What to produce:
Reproduce the full set of records that follow, exactly as shown.

Segment Start: Material for this task

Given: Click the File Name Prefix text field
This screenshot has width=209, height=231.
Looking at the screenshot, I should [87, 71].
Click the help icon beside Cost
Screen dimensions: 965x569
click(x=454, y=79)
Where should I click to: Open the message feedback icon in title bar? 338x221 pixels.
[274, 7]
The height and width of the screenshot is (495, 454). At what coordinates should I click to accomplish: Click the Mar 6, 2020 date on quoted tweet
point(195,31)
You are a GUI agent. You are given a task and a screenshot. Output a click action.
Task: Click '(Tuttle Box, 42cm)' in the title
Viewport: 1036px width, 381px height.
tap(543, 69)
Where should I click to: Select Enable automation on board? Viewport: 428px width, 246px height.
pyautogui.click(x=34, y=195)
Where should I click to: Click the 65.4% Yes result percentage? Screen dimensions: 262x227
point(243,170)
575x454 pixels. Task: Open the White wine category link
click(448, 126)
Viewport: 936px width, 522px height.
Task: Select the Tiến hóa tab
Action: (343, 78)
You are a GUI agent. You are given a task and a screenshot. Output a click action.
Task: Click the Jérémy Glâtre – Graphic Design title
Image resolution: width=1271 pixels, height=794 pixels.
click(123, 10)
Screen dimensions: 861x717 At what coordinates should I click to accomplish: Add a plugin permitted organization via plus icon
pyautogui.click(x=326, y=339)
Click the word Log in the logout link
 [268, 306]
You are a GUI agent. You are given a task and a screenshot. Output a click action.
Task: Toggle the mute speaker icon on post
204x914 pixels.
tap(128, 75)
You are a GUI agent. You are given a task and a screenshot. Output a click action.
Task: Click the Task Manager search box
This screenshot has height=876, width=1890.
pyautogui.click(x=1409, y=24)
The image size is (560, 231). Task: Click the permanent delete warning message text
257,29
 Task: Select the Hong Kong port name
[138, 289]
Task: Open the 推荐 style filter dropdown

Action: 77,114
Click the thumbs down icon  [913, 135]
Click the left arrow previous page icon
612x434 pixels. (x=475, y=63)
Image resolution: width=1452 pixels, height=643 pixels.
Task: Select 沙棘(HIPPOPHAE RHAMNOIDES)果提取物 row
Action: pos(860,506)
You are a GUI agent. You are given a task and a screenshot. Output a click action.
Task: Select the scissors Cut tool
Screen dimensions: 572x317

Segment End: Material for this task

Solution for this problem:
Given: Click the File Name Prefix text field
This screenshot has width=209, height=231.
Looking at the screenshot, I should [87, 71].
Click the help icon beside Cost
Screen dimensions: 965x569
click(x=454, y=79)
Where should I click to: Open the message feedback icon in title bar? 338x221 pixels.
[274, 7]
The height and width of the screenshot is (495, 454). At what coordinates should I click to accomplish: Click the Mar 6, 2020 date on quoted tweet
point(195,31)
You are a GUI agent. You are given a task and a screenshot. Output a click action.
Task: Click '(Tuttle Box, 42cm)' in the title
Viewport: 1036px width, 381px height.
tap(543, 69)
Where should I click to: Select Enable automation on board? Viewport: 428px width, 246px height.
pyautogui.click(x=34, y=195)
Where should I click to: Click the 65.4% Yes result percentage? Screen dimensions: 262x227
point(243,170)
575x454 pixels. Task: Open the White wine category link
click(448, 126)
Viewport: 936px width, 522px height.
Task: Select the Tiến hóa tab
Action: (343, 78)
You are a GUI agent. You are given a task and a screenshot. Output a click action.
Task: Click the Jérémy Glâtre – Graphic Design title
Image resolution: width=1271 pixels, height=794 pixels.
click(123, 10)
Screen dimensions: 861x717 At what coordinates should I click to accomplish: Add a plugin permitted organization via plus icon
pyautogui.click(x=326, y=339)
Click the word Log in the logout link
 [268, 306]
You are a GUI agent. You are given a task and a screenshot. Output a click action.
Task: Toggle the mute speaker icon on post
204x914 pixels.
tap(128, 75)
You are a GUI agent. You are given a task and a screenshot. Output a click action.
Task: Click the Task Manager search box
This screenshot has height=876, width=1890.
pyautogui.click(x=1409, y=24)
The image size is (560, 231). Task: Click the permanent delete warning message text
257,29
 Task: Select the Hong Kong port name
[138, 289]
Task: Open the 推荐 style filter dropdown

Action: 77,114
Click the thumbs down icon  [913, 135]
Click the left arrow previous page icon
612x434 pixels. (x=475, y=63)
Image resolution: width=1452 pixels, height=643 pixels.
Task: Select 沙棘(HIPPOPHAE RHAMNOIDES)果提取物 row
Action: pos(860,506)
You are a GUI agent. You are given a task and a screenshot. Output a click action.
Task: Select the scissors Cut tool
Screen dimensions: 572x317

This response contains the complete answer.